Dylan PEIRCE

Dylan Peirce is a multidisciplinary artist who works in the field of sound, experimental photography, sculpture, video and installation. In 2022, he was releasing his first album Pindrops on the new Berlin-based label D/B. He teaches sound and installation at the UdK Berlin since 2018, and has been one half of the artist duo Astali/Peirce since 2000. His work has been exhibited internationally.

“I have no constraints, only limit is me” is a sound installation by Tolia Astakhishvili and Dylan Peirce. A closed structure made of trapezoidal sheets divides and connects five rooms on the upper floor of Haus am Waldsee. The sound of an enigmatic construction site emanates from its interior: constructed from hundreds of recorded and fabricated sounds and ambiences, an orchestration of machines, tools, and matter unfolds, suggesting a complex relationship to matter and architecture. The exhibition runs from 23.6. to 24.9.2023.

FACTS

1. Noise

2. Sine waves

3. Silence

QUESTIONS

1. What is the biggest inspiration for your music?

Rogue Waves, Heartbeats, Footsteps, Motors, Pressure Points, Steam, Electricity, Depth of Field and Shadows.

2. How and when did you get into making music?

Sculpture helped me get beyond music and closer to sound per say, though of course one cannot and should not strickly seperate the one from the other. My experience working in more genred idioms like hip hop or electronica was certainly of great value production wise, but embrassing a larger sonic scope has come as a great liberation for me.

3. What are 5 of your favourite albums of all time?

To name any would be to leave so many out… Everyone deserves a place.

4. What do you associate with Berlin?

As microcosms, cities engulf you – it’s easy to forget there is a world beyond.

5. What’s your favourite place in your town?

The saddle of a bike and my studio close to Mauerpark.

6. If there was no music in the world, what would you do instead?

I don’t really draw a sharp distinction between the different artistic media – if music was taken away, sure… it would hit hard, and it would provoke a shift, but not a total paradigm twist. The energy has to go somewhere. Plus we have so much to learn about our bodies – cut one sense and another one opens up. The world is polymorphic.

7. What was the last record/music you bought?

Rob Clouth – Zero Point.

8. Who would you most like to collaborate with?

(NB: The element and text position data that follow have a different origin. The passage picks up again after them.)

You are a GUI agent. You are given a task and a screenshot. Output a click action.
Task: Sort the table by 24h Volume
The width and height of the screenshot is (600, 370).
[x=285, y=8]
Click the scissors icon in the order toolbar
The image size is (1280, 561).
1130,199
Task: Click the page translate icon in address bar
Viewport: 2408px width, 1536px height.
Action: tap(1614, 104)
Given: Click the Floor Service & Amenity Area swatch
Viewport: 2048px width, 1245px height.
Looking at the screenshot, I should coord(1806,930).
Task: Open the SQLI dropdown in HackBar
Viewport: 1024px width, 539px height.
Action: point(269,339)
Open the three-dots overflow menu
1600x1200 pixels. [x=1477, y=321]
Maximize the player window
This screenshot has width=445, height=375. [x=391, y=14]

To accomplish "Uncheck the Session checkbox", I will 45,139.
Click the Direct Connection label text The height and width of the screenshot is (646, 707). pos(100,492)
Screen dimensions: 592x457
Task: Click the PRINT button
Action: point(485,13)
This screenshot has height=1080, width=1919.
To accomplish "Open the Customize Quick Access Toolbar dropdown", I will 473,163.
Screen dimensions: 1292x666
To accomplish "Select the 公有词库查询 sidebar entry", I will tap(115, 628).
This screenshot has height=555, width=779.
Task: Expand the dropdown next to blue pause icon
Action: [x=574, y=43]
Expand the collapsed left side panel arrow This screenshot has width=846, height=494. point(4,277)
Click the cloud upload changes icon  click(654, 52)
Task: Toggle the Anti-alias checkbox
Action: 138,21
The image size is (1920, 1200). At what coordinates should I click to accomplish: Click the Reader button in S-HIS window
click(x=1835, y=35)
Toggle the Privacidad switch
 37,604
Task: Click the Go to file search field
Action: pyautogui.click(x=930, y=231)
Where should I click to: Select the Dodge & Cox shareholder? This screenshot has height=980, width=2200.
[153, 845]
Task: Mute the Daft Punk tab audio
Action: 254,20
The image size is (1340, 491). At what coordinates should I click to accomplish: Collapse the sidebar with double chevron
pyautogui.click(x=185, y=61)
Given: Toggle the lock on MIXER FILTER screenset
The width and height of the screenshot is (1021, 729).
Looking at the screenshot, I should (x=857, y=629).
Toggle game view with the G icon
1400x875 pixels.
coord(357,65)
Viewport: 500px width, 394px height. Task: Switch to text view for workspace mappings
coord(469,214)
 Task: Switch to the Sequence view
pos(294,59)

I’d really like to collaborate with foley artists. Bernard Parmegianni was actually a mime artist by training and you can tell by his work that for him, music making was a process of becoming – a deep reckoning with otherness: being water, being elastic, being earth… Foley artists, i believe, have this connection to imitation as transcendance. They release the embedded potential of objects and materials and conjure new realities.

9. What was your best gig (as performer or spectator)?

Jah Shaka in an old gym hall in Newcross, East London in 1997 i think: one lightbulb, one deck, one night, an A3 poster of Hale Selassie, and a tectonic sound system. Unforgetable. I wouldn’t call it a gig really. When i was a teen in the parisian suburbs in the 90s, the underground raves definelty left there mark too (not just on my synapses!)

10. How important is technology to your creative process?

Technology has allowed for the creation of a number of visionary tools that electronic musicians like myself use everyday. Take granular synthesis for example: it was invented by Iannis Xennakis in the 1950 and his vision of the sound mass and of complex swarms of sound grains is embodied therein. Another example is John Chowning’s FM synthesis: it shows us how elementary relations between basic sine waves can produce timbres of tremendous complexity. To work with these tools is to pay honour and to learn from these great artists.

11. Do you have siblings and how do they feel about your career/art?

I have a brother who lives in Senegal. We don’t really talk about this stuff much but that’s ok. The other stuff count too.